BİRA
Biranın Tanımı ve Özellikleri
Bira kelimesinin etimolojik kökeninin İbranice olduğu söylenmektedir. İbraniler, biranın esas maddesi olan arpa tohumunun İbranicede “bre” kökünden geldiğini ileri sürürler. Latince’de ise “bibere” sözü içmek anlamına gelir. Bir başka görüş de Sakson dilinde arpa sözünün karşılığının “bere” olduğudur. Biranın zaman içindeki seyrine bakacak olursak; dünyada ilk bira Sümerler tarafından M.Ö 6000 yılları arasında üretildiği tarihi bulgularla ispatlanmıştır. Mezopotamya’da ve Anadolu’da bu yıllarda arpa fermantasyonu yapılmaktadır. Tahılın ilk olarak nasıl yiyecek halinden içecek haline geldiğini henüz kesinleşmemiştir. Ancak tarımla birlikte insanların elde ettiği ilk ürünü bira yaparak bir yiyeceği besleyici bir içecek haline getirip bir nevi sıvı ekmek yapma isteği daha öne çıkan bir görüştür. Özellikle yolculuğa çıkacak olanlar yanlarına besleyici ilkel biraları almaktaydılar.

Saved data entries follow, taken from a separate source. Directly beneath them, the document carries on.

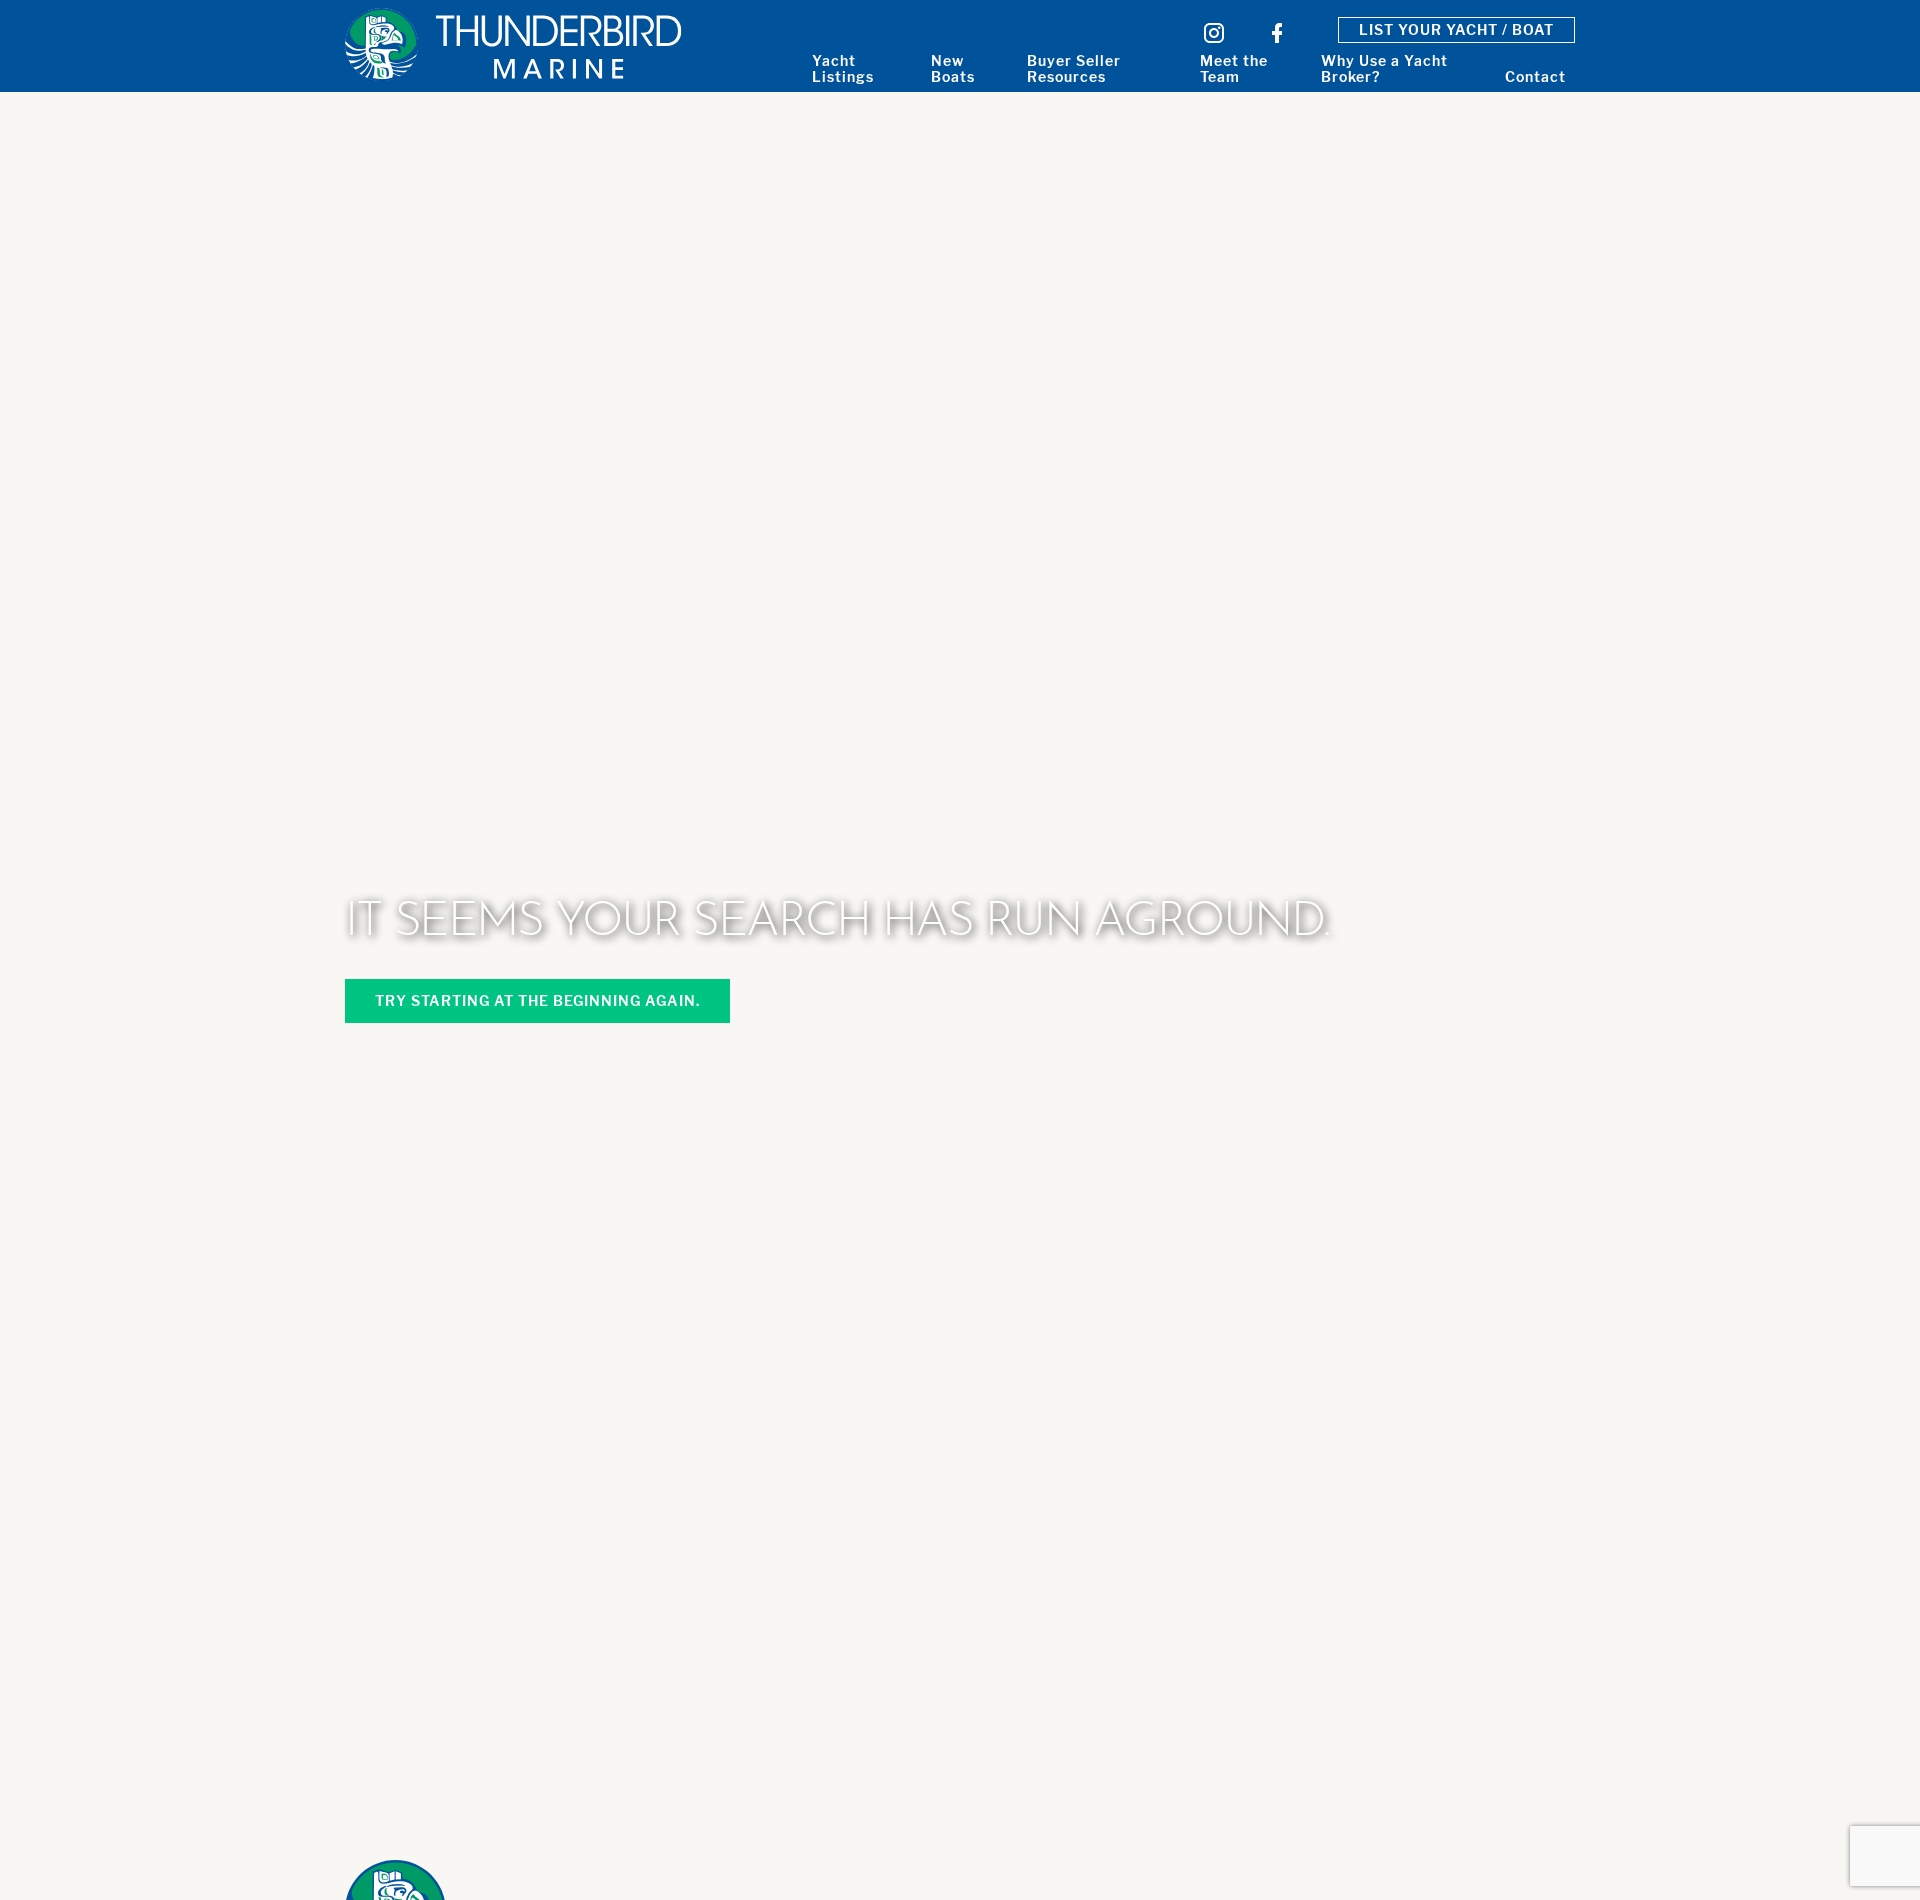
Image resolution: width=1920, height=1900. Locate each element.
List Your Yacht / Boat (1456, 29)
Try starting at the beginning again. (537, 1000)
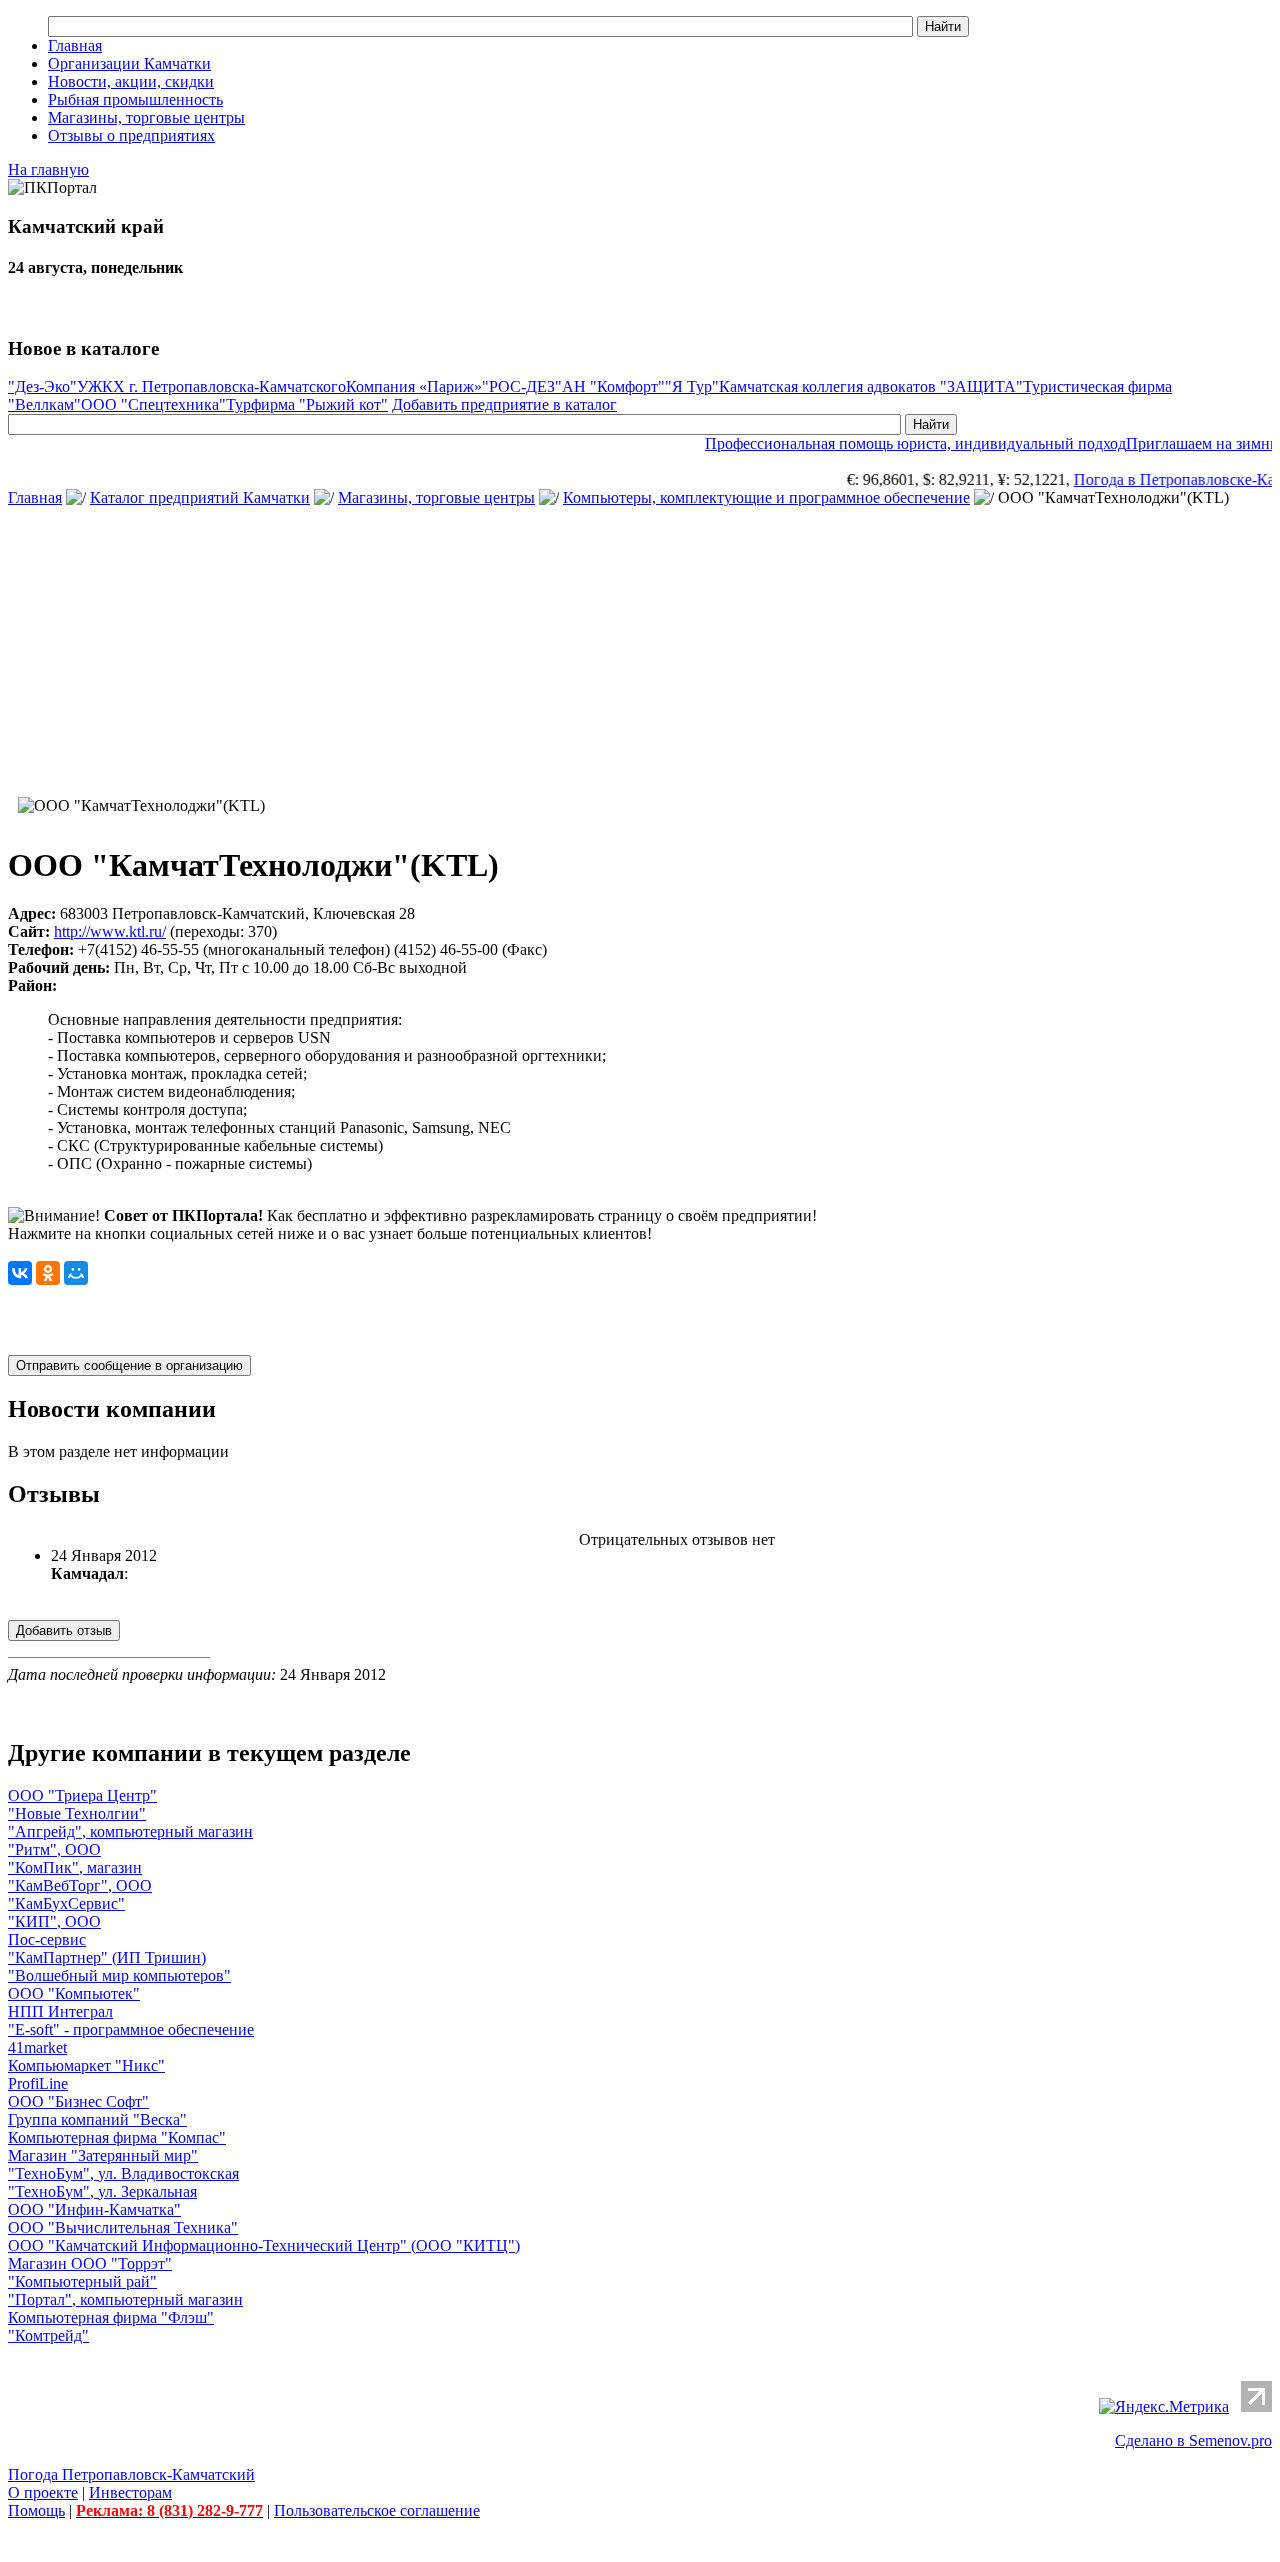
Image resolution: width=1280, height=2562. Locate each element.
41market (37, 2047)
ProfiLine (38, 2083)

Fırat nehri kıyılarında bulunan ve şimdi Londra’da “British Museum’da muhafaza edilen “Blue Monument “ (Mavi Anıt Taş) üzerinde eski yazılı bir belgeyle kesinlik kazanmıştır. Babil krallarının, tanrıya yakardıkları dinsel törenlerde bira içtikleri ve halkı da bira içmeye teşvik ettikleri, bilinen gerçekler arasındadır. Bira, Mezopotamya’dan Mısır’a, Mısır’dan Yunanistan’a ve oradan da Roma’ya geçerek tüm dünyaya yayılmıştır. Her topluluk kendine göre bira imalatı yapmaktaydı. İlk defa doğru bira 1516 senesinde Almanya’da çıkarılan Rheinheitsgebot (Alman Saf Bira Kanunu) ile tarif edildi. Bu kanun biranın sadece 3 temel gıda maddesinden üretilebileceğini yasallaştırdı: Arpa, şerbetçi otu ve su. Ancak bira yapımı için ihtiyaç duyulan mayanın atmosferde serbest dolaşan bakteriler tarafından temin edildiği o tarihlerde kimse tarafından bilinmiyordu. Maya bu nedenle zaman içinde dördüncü temel madde olarak kabul edildi.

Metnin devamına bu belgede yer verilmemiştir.